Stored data

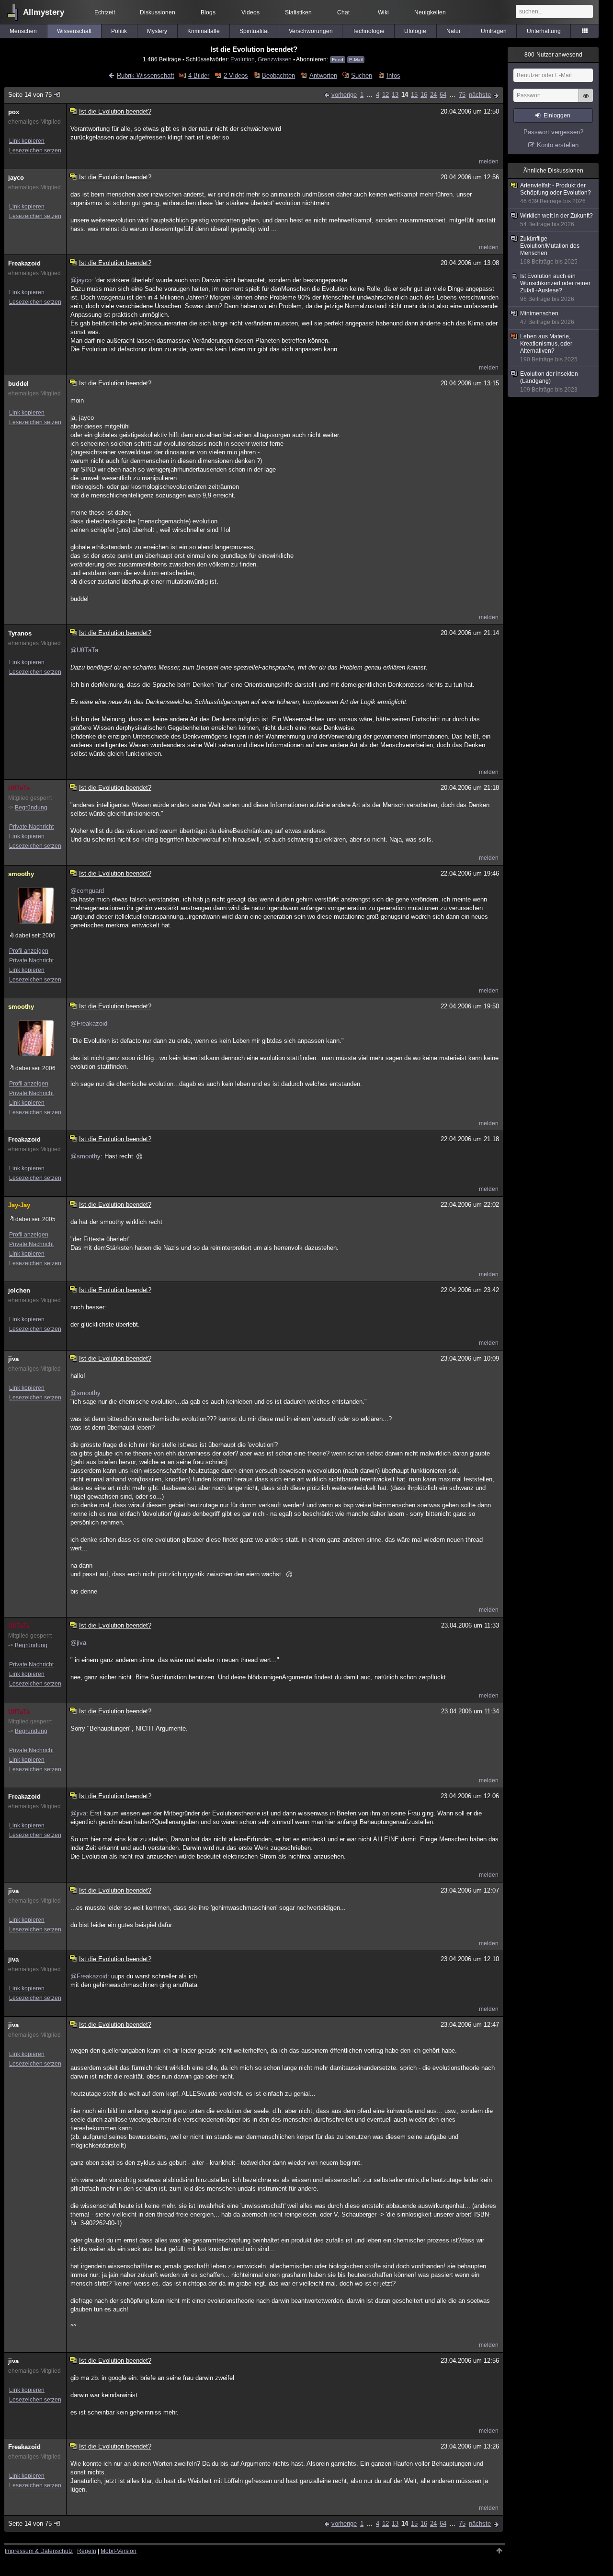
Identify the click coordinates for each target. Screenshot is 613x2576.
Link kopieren (27, 141)
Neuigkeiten (430, 12)
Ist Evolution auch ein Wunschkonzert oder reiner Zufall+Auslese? (555, 287)
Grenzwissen (275, 59)
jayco (16, 177)
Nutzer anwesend (553, 54)
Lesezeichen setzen (35, 150)
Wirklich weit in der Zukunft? (556, 220)
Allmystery (43, 12)
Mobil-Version (118, 2551)
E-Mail (356, 59)
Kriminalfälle (203, 31)
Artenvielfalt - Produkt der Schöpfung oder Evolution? (555, 193)
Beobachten (278, 75)
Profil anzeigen (28, 950)
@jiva (78, 1642)
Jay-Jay (19, 1205)
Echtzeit (104, 12)
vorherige (344, 94)
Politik (119, 31)
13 (395, 94)
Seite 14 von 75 (30, 94)
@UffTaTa (84, 650)
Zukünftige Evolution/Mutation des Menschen (549, 250)
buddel (18, 383)
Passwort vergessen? (553, 132)
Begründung (31, 807)
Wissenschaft (74, 31)
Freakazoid (24, 263)
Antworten (323, 75)
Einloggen (557, 115)
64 (443, 94)
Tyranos (20, 633)
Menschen (23, 31)
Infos (393, 75)
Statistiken (298, 12)
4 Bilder (198, 75)
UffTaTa (19, 788)
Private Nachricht (31, 826)
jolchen (19, 1290)
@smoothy (85, 1156)
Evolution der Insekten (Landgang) (549, 381)
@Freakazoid (88, 1023)
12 (385, 94)
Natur (453, 31)
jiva (13, 1359)
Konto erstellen (558, 145)
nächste (480, 94)
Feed (337, 59)
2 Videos (236, 75)
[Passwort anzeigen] (586, 101)
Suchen (361, 75)
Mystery (157, 31)
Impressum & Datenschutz (39, 2551)
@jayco (80, 280)
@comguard (87, 890)
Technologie (368, 31)
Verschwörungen (311, 31)
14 (404, 94)
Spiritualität (254, 31)
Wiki (383, 12)
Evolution (242, 59)
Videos (250, 12)
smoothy (21, 874)
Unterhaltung (544, 31)
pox (13, 112)
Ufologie (415, 31)
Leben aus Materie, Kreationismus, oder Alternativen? (549, 348)
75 (462, 94)
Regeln (86, 2551)
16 (423, 94)
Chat (343, 12)
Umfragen (494, 31)
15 (414, 94)
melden (489, 161)
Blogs (208, 12)
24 (433, 94)
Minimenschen (547, 317)
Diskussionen (157, 12)
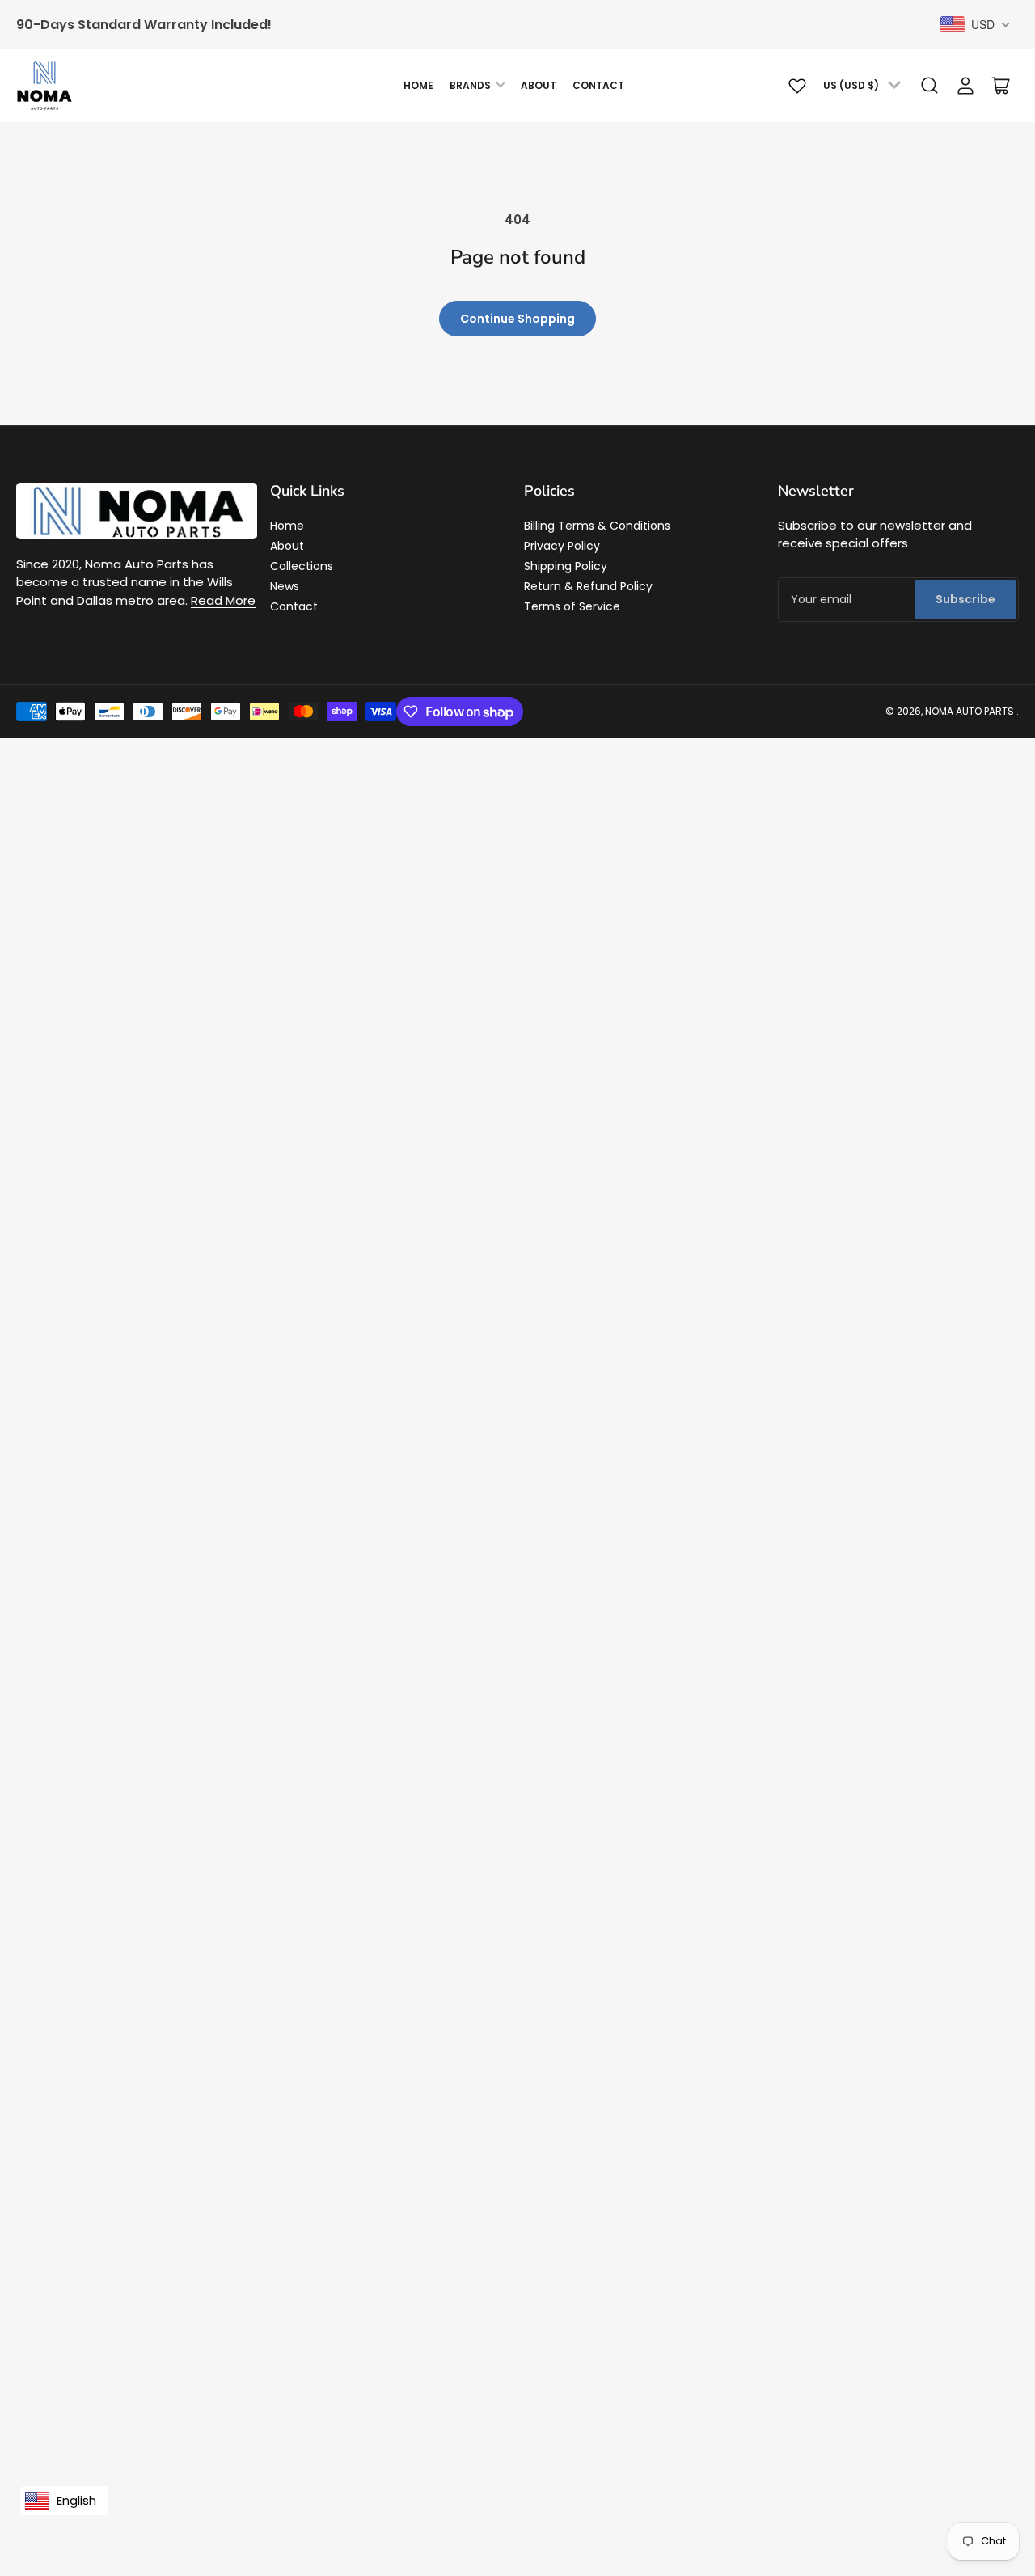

- EXERCISE BRIEF -
No picture belongs in the copy. Print every entry above exactly as it stands.

- RESPONSE AREA -
Identify the click coordinates for each target. Screenshot is 613x2576.
Link kopieren (27, 141)
Neuigkeiten (430, 12)
Ist Evolution auch ein Wunschkonzert oder reiner Zufall+Auslese? (555, 287)
Grenzwissen (275, 59)
jayco (16, 177)
Nutzer anwesend (553, 54)
Lesezeichen setzen (35, 150)
Wirklich weit in der Zukunft? (556, 220)
Allmystery (43, 12)
Mobil-Version (118, 2551)
E-Mail (356, 59)
Kriminalfälle (203, 31)
Artenvielfalt - Produkt der Schöpfung oder Evolution? (555, 193)
Beobachten (278, 75)
Profil anzeigen (28, 950)
@jiva (78, 1642)
Jay-Jay (19, 1205)
Echtzeit (104, 12)
vorherige (344, 94)
Politik (119, 31)
13 (395, 94)
Seite 14 von 75 (30, 94)
@UffTaTa (84, 650)
Zukünftige Evolution/Mutation des Menschen (549, 250)
buddel (18, 383)
Passwort vergessen? (553, 132)
Begründung (31, 807)
Wissenschaft (74, 31)
Freakazoid (24, 263)
Antworten (323, 75)
Einloggen (557, 115)
64 (443, 94)
Tyranos (20, 633)
Menschen (23, 31)
Infos (393, 75)
Statistiken (298, 12)
4 Bilder (198, 75)
UffTaTa (19, 788)
Private Nachricht (31, 826)
jolchen (19, 1290)
@smoothy (85, 1156)
Evolution der Insekten (Landgang) (549, 381)
@Freakazoid (88, 1023)
12 (385, 94)
Natur (453, 31)
jiva (13, 1359)
Konto erstellen (558, 145)
nächste (480, 94)
Feed (337, 59)
2 Videos (236, 75)
[Passwort anzeigen] (586, 101)
Suchen (361, 75)
Mystery (157, 31)
Impressum & Datenschutz (39, 2551)
@jayco (80, 280)
@comguard (87, 890)
Technologie (368, 31)
Verschwörungen (311, 31)
14 (404, 94)
Spiritualität (254, 31)
Wiki (383, 12)
Evolution (242, 59)
Videos (250, 12)
smoothy (21, 874)
Unterhaltung (544, 31)
pox (13, 112)
Ufologie (415, 31)
Leben aus Materie, Kreationismus, oder Alternativen? (549, 348)
75 (462, 94)
Regeln (86, 2551)
16 (423, 94)
Chat (343, 12)
Umfragen (494, 31)
15 (414, 94)
melden (489, 161)
Blogs (208, 12)
24 (433, 94)
Minimenschen (547, 317)
Diskussionen (157, 12)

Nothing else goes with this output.